* **WORK INSTRUCTION**:
Reproduce each line of the data exactly as it is.

* **Source records**:
-------
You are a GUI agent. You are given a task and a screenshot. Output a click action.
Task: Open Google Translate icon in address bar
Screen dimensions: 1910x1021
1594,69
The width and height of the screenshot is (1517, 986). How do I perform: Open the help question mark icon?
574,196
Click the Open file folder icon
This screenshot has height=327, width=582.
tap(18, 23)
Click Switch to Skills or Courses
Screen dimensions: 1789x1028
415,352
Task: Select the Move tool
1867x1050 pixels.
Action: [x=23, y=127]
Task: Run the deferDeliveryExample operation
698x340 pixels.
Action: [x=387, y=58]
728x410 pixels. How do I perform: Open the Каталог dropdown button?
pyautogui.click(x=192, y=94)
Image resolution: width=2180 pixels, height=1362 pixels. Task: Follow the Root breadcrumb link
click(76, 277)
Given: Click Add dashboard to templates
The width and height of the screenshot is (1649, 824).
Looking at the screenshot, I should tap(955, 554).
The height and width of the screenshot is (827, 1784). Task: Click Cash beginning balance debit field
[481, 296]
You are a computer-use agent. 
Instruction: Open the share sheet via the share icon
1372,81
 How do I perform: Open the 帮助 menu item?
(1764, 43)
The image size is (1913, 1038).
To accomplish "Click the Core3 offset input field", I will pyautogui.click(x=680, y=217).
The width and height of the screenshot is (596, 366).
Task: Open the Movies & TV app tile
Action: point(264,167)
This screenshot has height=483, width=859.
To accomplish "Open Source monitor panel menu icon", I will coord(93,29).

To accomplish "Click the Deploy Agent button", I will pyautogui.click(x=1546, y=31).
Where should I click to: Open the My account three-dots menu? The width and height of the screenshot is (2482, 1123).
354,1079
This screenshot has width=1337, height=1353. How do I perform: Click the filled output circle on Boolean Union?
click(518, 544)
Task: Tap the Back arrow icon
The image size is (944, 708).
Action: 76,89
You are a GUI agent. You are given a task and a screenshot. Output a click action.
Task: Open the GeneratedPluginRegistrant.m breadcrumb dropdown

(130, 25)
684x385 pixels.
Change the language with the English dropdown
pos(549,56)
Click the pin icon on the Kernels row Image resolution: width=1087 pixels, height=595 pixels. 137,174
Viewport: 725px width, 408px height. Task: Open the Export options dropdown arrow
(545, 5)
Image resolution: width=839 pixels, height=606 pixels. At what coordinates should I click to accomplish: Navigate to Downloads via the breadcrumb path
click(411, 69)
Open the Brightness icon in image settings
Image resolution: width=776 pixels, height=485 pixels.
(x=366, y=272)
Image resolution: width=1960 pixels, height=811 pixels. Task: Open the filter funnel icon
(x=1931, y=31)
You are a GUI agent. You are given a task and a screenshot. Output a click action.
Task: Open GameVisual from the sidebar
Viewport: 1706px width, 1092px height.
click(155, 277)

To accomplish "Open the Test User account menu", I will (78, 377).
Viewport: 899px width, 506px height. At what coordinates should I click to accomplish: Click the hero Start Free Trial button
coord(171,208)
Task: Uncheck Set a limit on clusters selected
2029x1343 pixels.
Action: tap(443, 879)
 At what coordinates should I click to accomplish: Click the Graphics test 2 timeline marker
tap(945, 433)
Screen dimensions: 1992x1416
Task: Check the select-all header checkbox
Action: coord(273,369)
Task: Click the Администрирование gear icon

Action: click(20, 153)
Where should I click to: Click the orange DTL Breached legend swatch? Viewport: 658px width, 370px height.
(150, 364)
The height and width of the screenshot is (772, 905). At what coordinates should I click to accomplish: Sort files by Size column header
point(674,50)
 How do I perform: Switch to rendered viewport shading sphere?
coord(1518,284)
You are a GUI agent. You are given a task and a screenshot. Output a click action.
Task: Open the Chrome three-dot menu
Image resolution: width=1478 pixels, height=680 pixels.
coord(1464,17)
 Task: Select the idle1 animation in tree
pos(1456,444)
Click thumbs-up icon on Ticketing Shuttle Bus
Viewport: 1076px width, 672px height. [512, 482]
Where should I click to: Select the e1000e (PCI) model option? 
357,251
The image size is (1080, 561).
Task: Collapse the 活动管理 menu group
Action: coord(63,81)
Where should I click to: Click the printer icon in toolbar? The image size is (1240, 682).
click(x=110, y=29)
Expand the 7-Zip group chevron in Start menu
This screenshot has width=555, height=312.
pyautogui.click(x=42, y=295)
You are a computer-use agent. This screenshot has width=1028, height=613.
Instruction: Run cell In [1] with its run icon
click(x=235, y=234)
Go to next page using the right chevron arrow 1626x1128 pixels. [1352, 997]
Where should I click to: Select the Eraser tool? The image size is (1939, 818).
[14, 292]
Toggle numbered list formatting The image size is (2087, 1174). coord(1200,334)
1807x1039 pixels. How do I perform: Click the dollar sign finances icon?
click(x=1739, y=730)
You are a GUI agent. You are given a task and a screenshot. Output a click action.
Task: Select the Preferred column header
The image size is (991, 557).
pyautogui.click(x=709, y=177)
-------
* **OUTPUT FOR THIS EXERCISE**:
You are a GUI agent. You are given a task and a screenshot. Output a click action.
Task: Open Google Translate icon in address bar
Screen dimensions: 1910x1021
1594,69
The width and height of the screenshot is (1517, 986). How do I perform: Open the help question mark icon?
574,196
Click the Open file folder icon
This screenshot has height=327, width=582.
tap(18, 23)
Click Switch to Skills or Courses
Screen dimensions: 1789x1028
415,352
Task: Select the Move tool
1867x1050 pixels.
Action: [x=23, y=127]
Task: Run the deferDeliveryExample operation
698x340 pixels.
Action: [x=387, y=58]
728x410 pixels. How do I perform: Open the Каталог dropdown button?
pyautogui.click(x=192, y=94)
Image resolution: width=2180 pixels, height=1362 pixels. Task: Follow the Root breadcrumb link
click(76, 277)
Given: Click Add dashboard to templates
The width and height of the screenshot is (1649, 824).
Looking at the screenshot, I should tap(955, 554).
The height and width of the screenshot is (827, 1784). Task: Click Cash beginning balance debit field
[481, 296]
You are a computer-use agent. 
Instruction: Open the share sheet via the share icon
1372,81
 How do I perform: Open the 帮助 menu item?
(1764, 43)
The image size is (1913, 1038).
To accomplish "Click the Core3 offset input field", I will pyautogui.click(x=680, y=217).
The width and height of the screenshot is (596, 366).
Task: Open the Movies & TV app tile
Action: point(264,167)
This screenshot has height=483, width=859.
To accomplish "Open Source monitor panel menu icon", I will coord(93,29).

To accomplish "Click the Deploy Agent button", I will pyautogui.click(x=1546, y=31).
Where should I click to: Open the My account three-dots menu? The width and height of the screenshot is (2482, 1123).
354,1079
This screenshot has width=1337, height=1353. How do I perform: Click the filled output circle on Boolean Union?
click(518, 544)
Task: Tap the Back arrow icon
The image size is (944, 708).
Action: 76,89
You are a GUI agent. You are given a task and a screenshot. Output a click action.
Task: Open the GeneratedPluginRegistrant.m breadcrumb dropdown

(130, 25)
684x385 pixels.
Change the language with the English dropdown
pos(549,56)
Click the pin icon on the Kernels row Image resolution: width=1087 pixels, height=595 pixels. 137,174
Viewport: 725px width, 408px height. Task: Open the Export options dropdown arrow
(545, 5)
Image resolution: width=839 pixels, height=606 pixels. At what coordinates should I click to accomplish: Navigate to Downloads via the breadcrumb path
click(411, 69)
Open the Brightness icon in image settings
Image resolution: width=776 pixels, height=485 pixels.
(x=366, y=272)
Image resolution: width=1960 pixels, height=811 pixels. Task: Open the filter funnel icon
(x=1931, y=31)
You are a GUI agent. You are given a task and a screenshot. Output a click action.
Task: Open GameVisual from the sidebar
Viewport: 1706px width, 1092px height.
click(155, 277)

To accomplish "Open the Test User account menu", I will (78, 377).
Viewport: 899px width, 506px height. At what coordinates should I click to accomplish: Click the hero Start Free Trial button
coord(171,208)
Task: Uncheck Set a limit on clusters selected
2029x1343 pixels.
Action: tap(443, 879)
 At what coordinates should I click to accomplish: Click the Graphics test 2 timeline marker
tap(945, 433)
Screen dimensions: 1992x1416
Task: Check the select-all header checkbox
Action: coord(273,369)
Task: Click the Администрирование gear icon

Action: click(20, 153)
Where should I click to: Click the orange DTL Breached legend swatch? Viewport: 658px width, 370px height.
(150, 364)
The height and width of the screenshot is (772, 905). At what coordinates should I click to accomplish: Sort files by Size column header
point(674,50)
 How do I perform: Switch to rendered viewport shading sphere?
coord(1518,284)
You are a GUI agent. You are given a task and a screenshot. Output a click action.
Task: Open the Chrome three-dot menu
Image resolution: width=1478 pixels, height=680 pixels.
coord(1464,17)
 Task: Select the idle1 animation in tree
pos(1456,444)
Click thumbs-up icon on Ticketing Shuttle Bus
Viewport: 1076px width, 672px height. [512, 482]
Where should I click to: Select the e1000e (PCI) model option? 
357,251
The image size is (1080, 561).
Task: Collapse the 活动管理 menu group
Action: coord(63,81)
Where should I click to: Click the printer icon in toolbar? The image size is (1240, 682).
click(x=110, y=29)
Expand the 7-Zip group chevron in Start menu
This screenshot has width=555, height=312.
pyautogui.click(x=42, y=295)
You are a computer-use agent. This screenshot has width=1028, height=613.
Instruction: Run cell In [1] with its run icon
click(x=235, y=234)
Go to next page using the right chevron arrow 1626x1128 pixels. [1352, 997]
Where should I click to: Select the Eraser tool? The image size is (1939, 818).
[14, 292]
Toggle numbered list formatting The image size is (2087, 1174). coord(1200,334)
1807x1039 pixels. How do I perform: Click the dollar sign finances icon?
click(x=1739, y=730)
You are a GUI agent. You are given a task and a screenshot. Output a click action.
Task: Select the Preferred column header
The image size is (991, 557).
pyautogui.click(x=709, y=177)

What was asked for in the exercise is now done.